» **Stored records**:
---*---

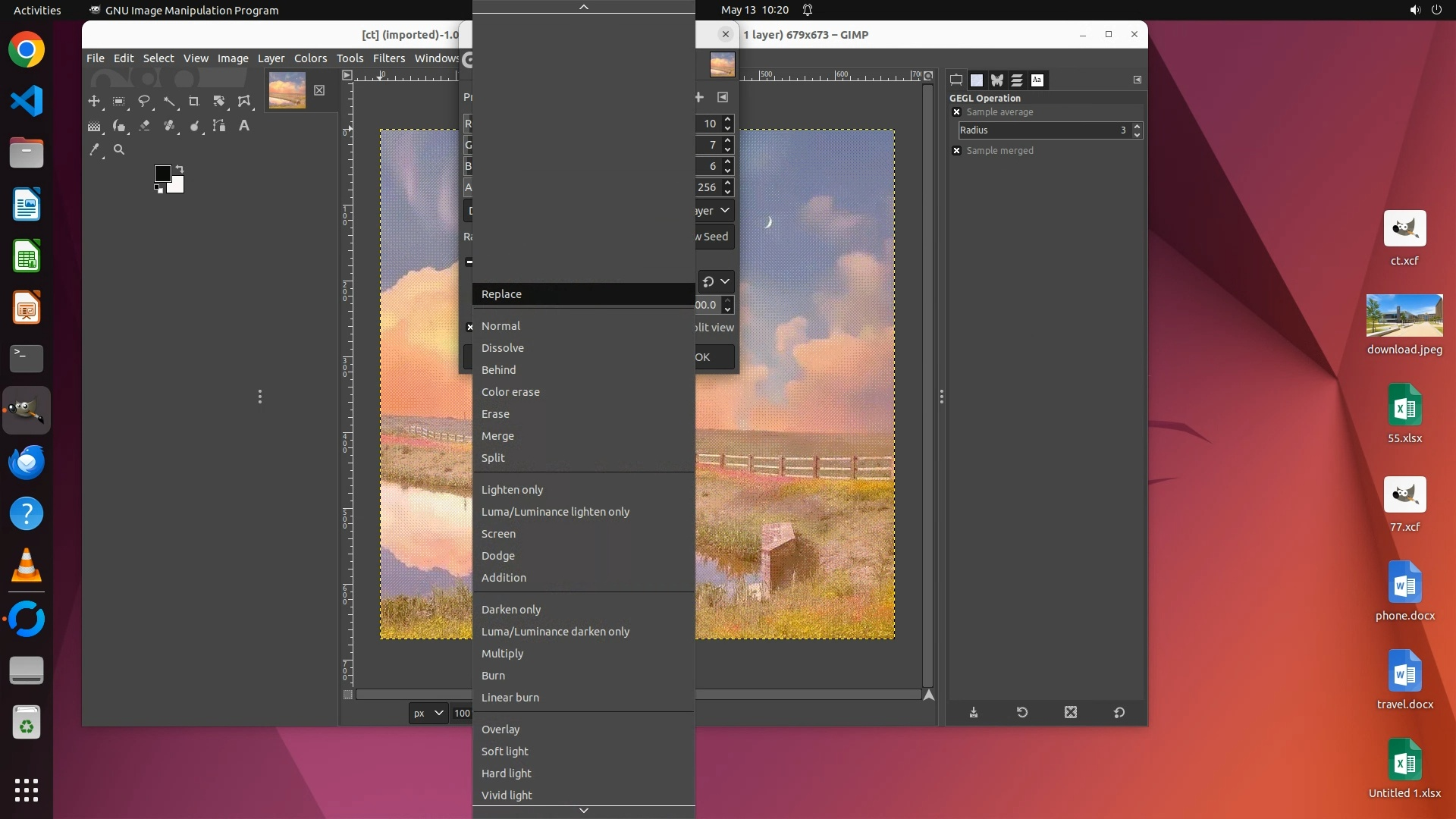Select the Fuzzy Select magic wand tool
Viewport: 1456px width, 819px height.
169,102
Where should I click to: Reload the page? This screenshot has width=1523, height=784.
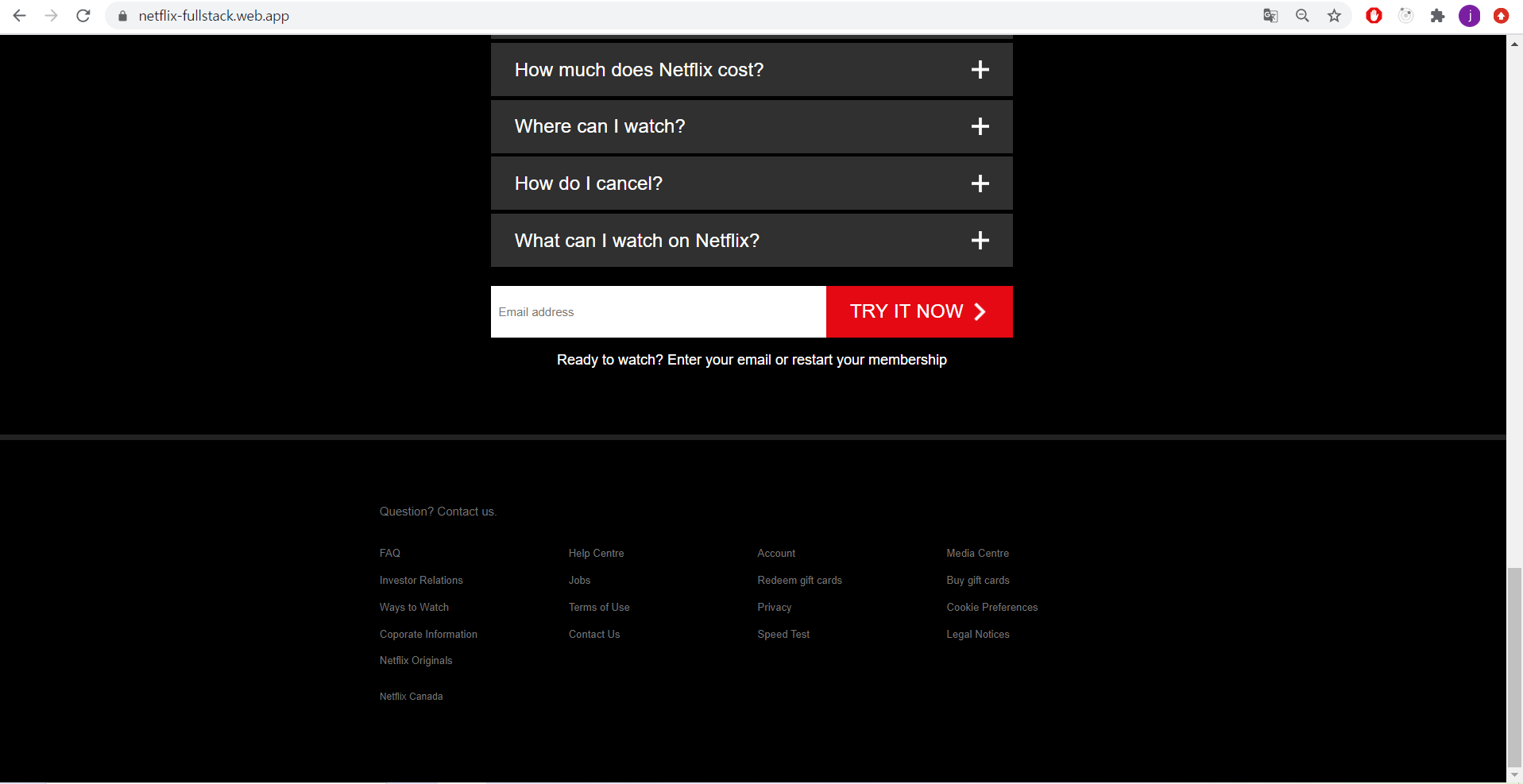[83, 15]
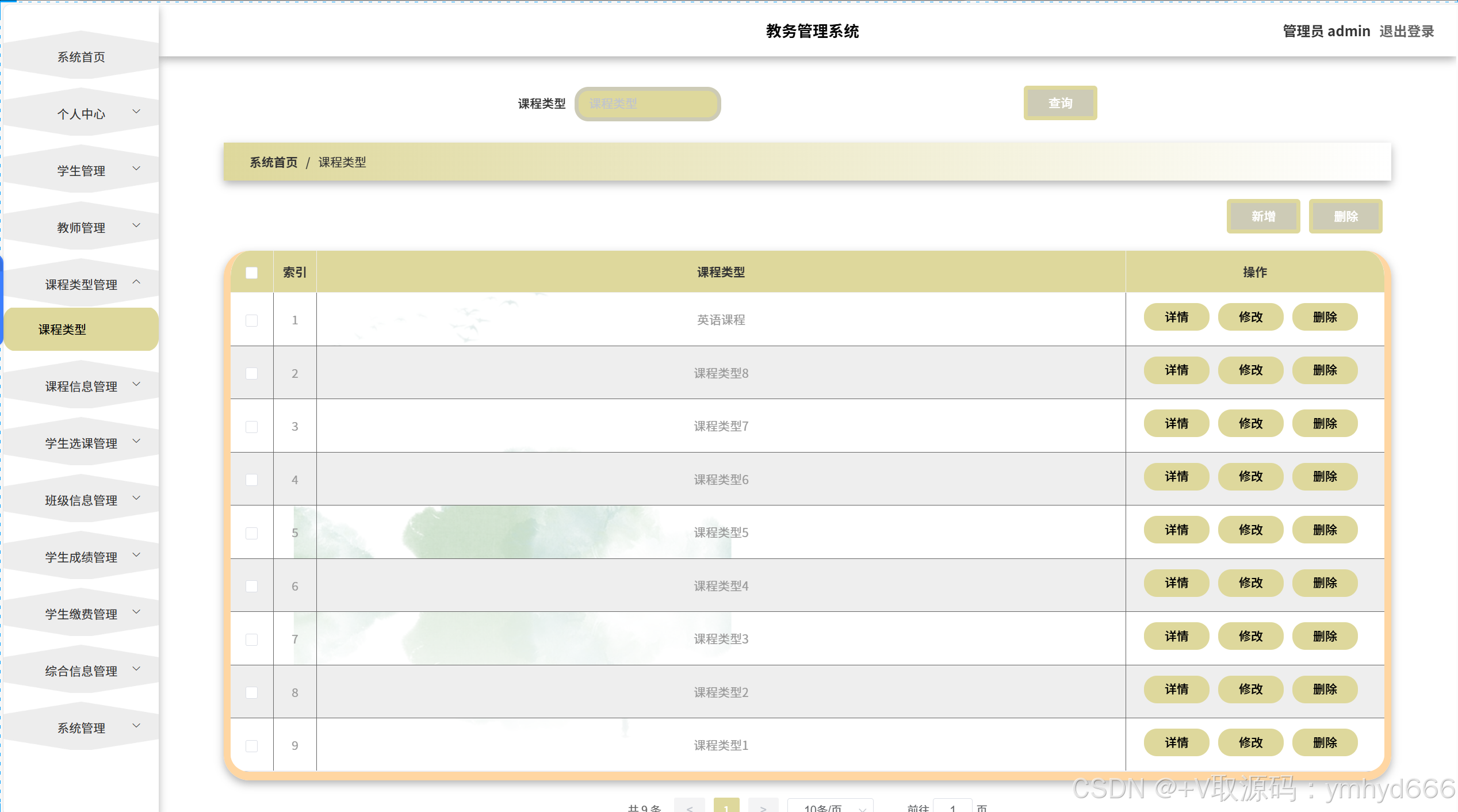Click the bulk 删除 button above table

tap(1345, 216)
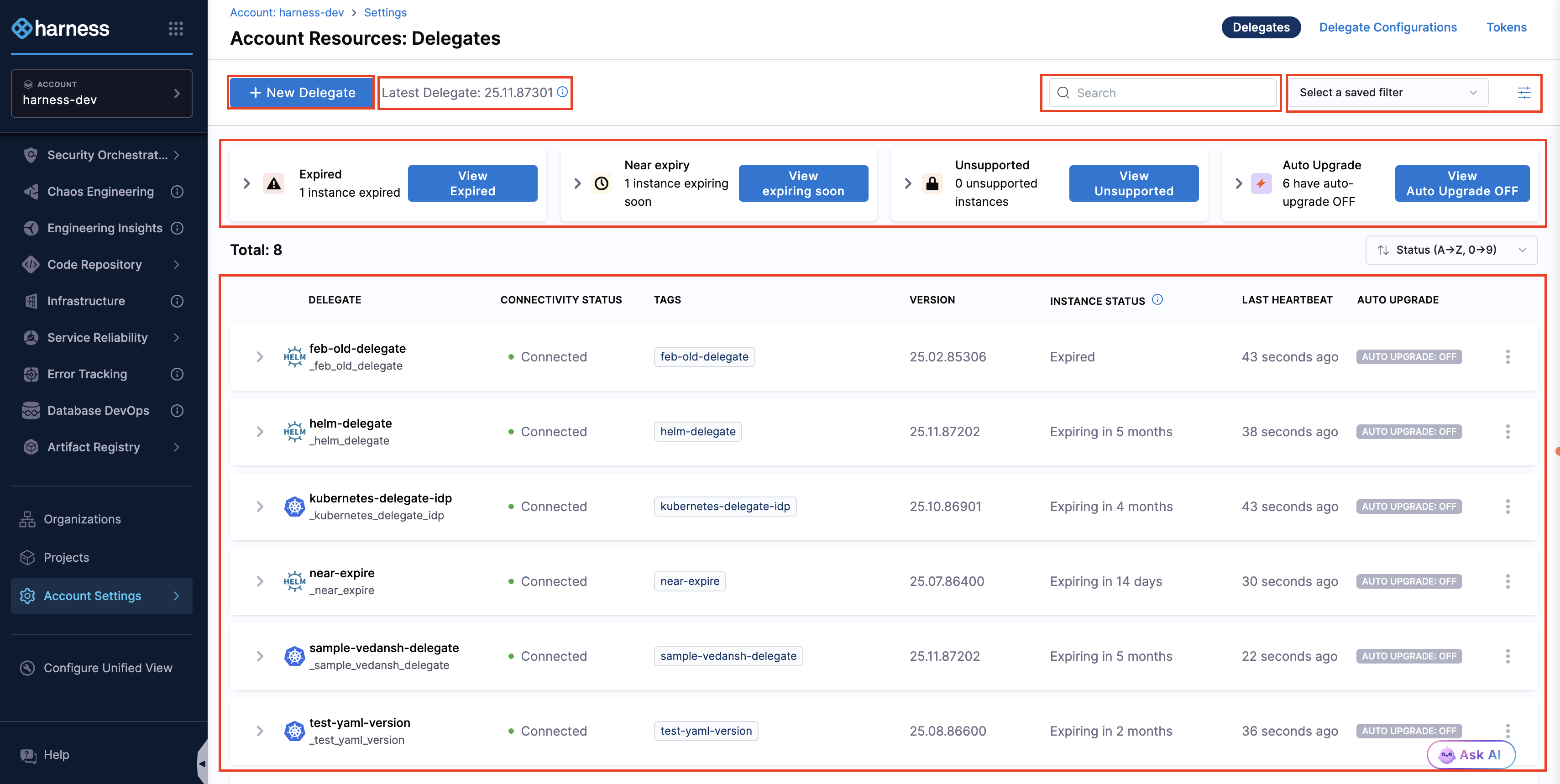
Task: Open the three-dot menu for near-expire delegate
Action: coord(1508,581)
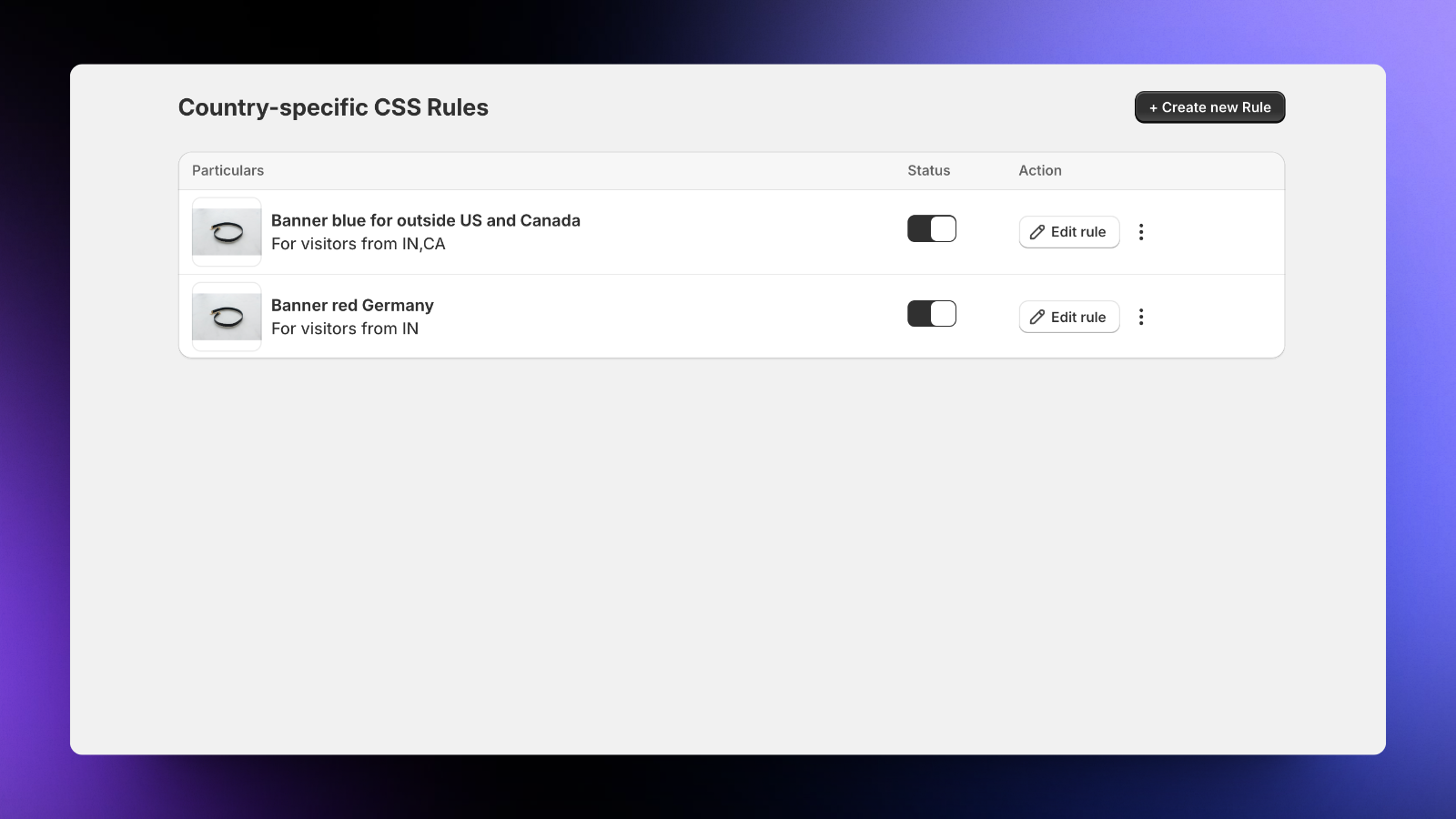This screenshot has height=819, width=1456.
Task: Click 'Edit rule' for 'Banner red Germany'
Action: tap(1068, 317)
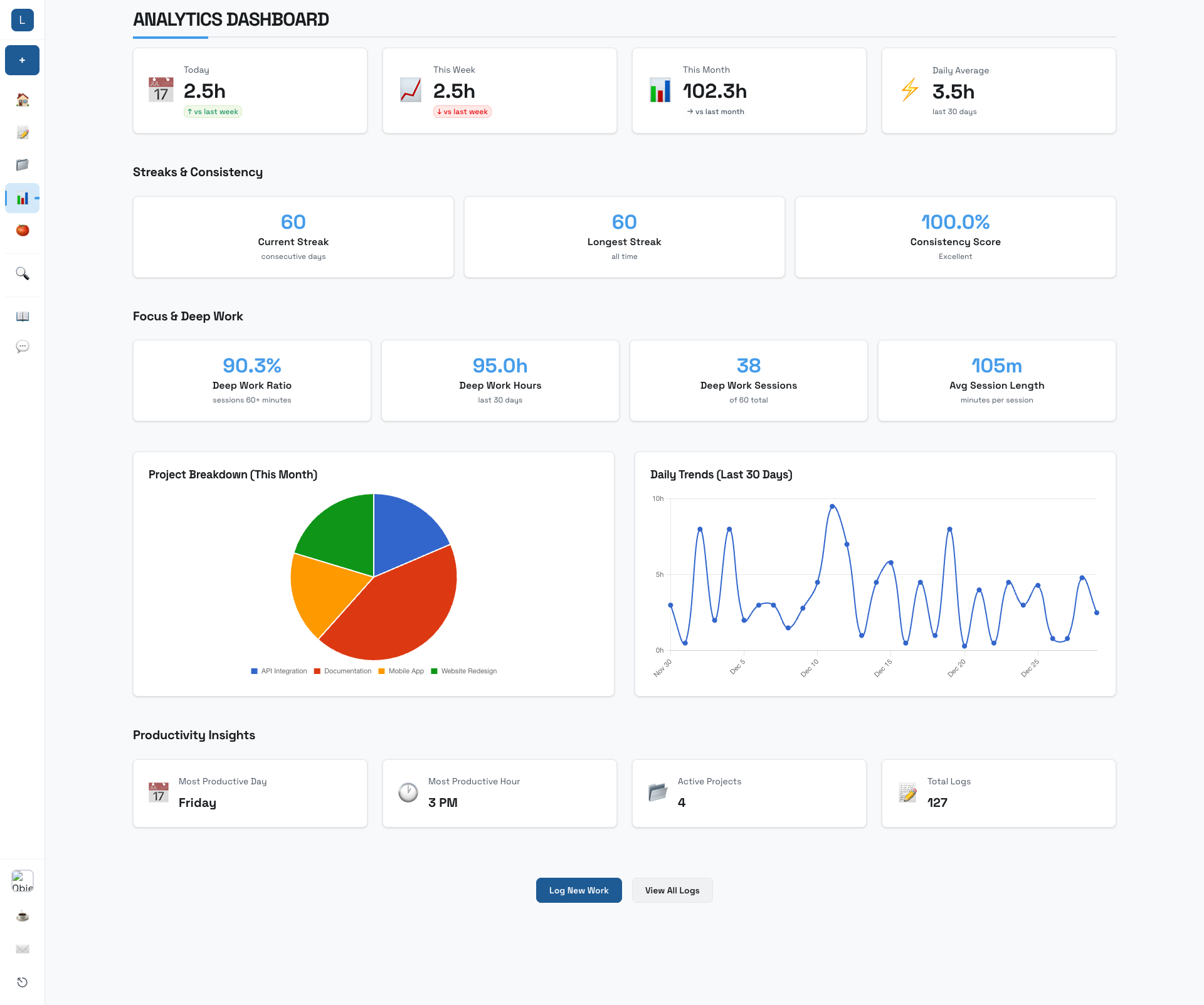1204x1005 pixels.
Task: Select the bar chart analytics icon
Action: 22,198
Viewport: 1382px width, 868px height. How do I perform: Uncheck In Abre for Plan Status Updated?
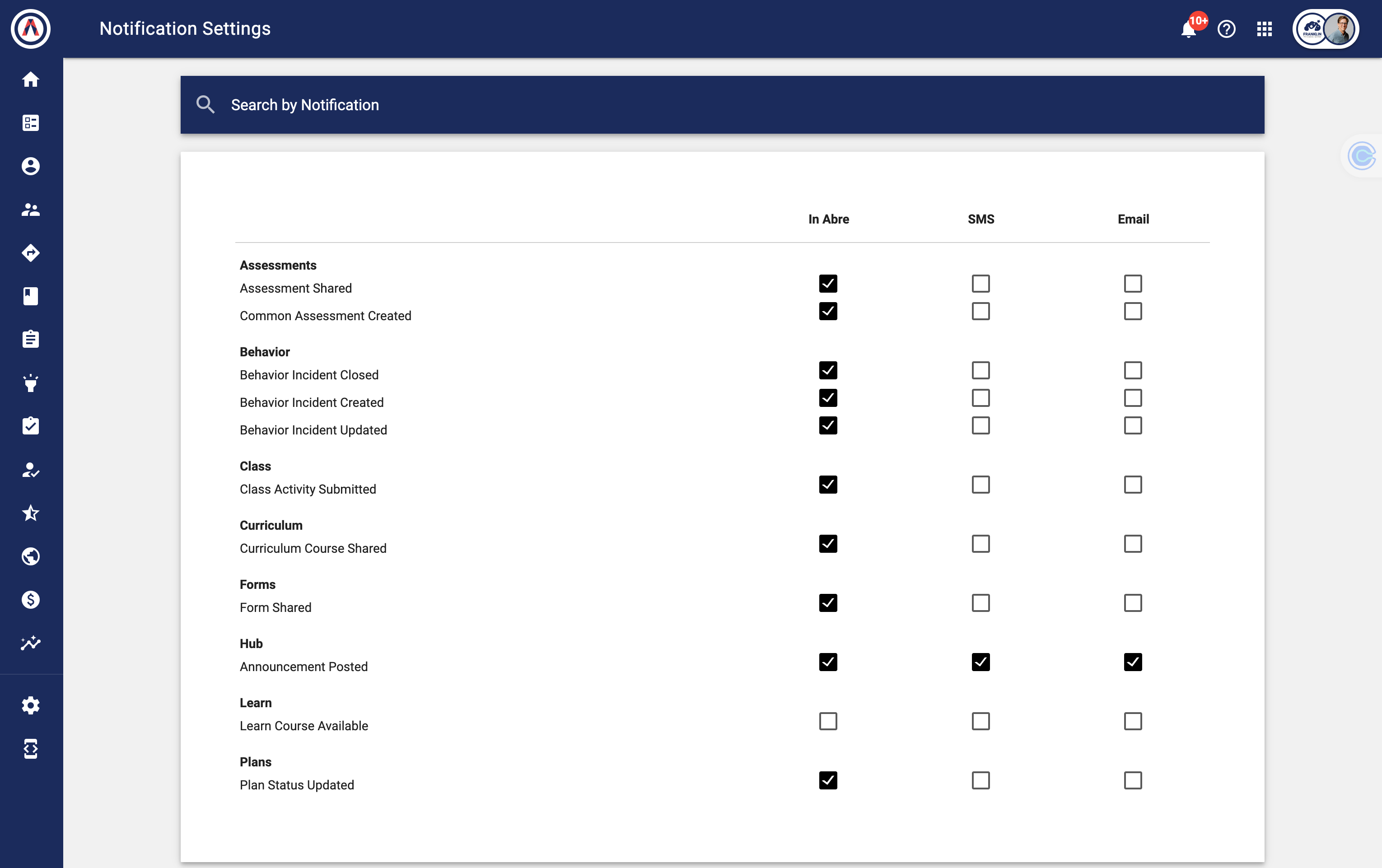(x=827, y=780)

---*---

» **Required work**: Reproduce the lines from the line with "Where should I" through the last line of the entries exactly, including both ends and excluding pictures.

» **Output below**:
Where should I click to: Reload the page? This screenshot has width=1523, height=784.
[83, 15]
Click the bulk 删除 button above table

tap(1345, 216)
Task: Open the three-dot menu for near-expire delegate
Action: coord(1508,581)
This screenshot has height=819, width=1456.
Task: Click 'Edit rule' for 'Banner red Germany'
Action: tap(1068, 317)
1204x1005 pixels.
Task: Select the bar chart analytics icon
Action: 22,198
Viewport: 1382px width, 868px height. How do I perform: Uncheck In Abre for Plan Status Updated?
(x=827, y=780)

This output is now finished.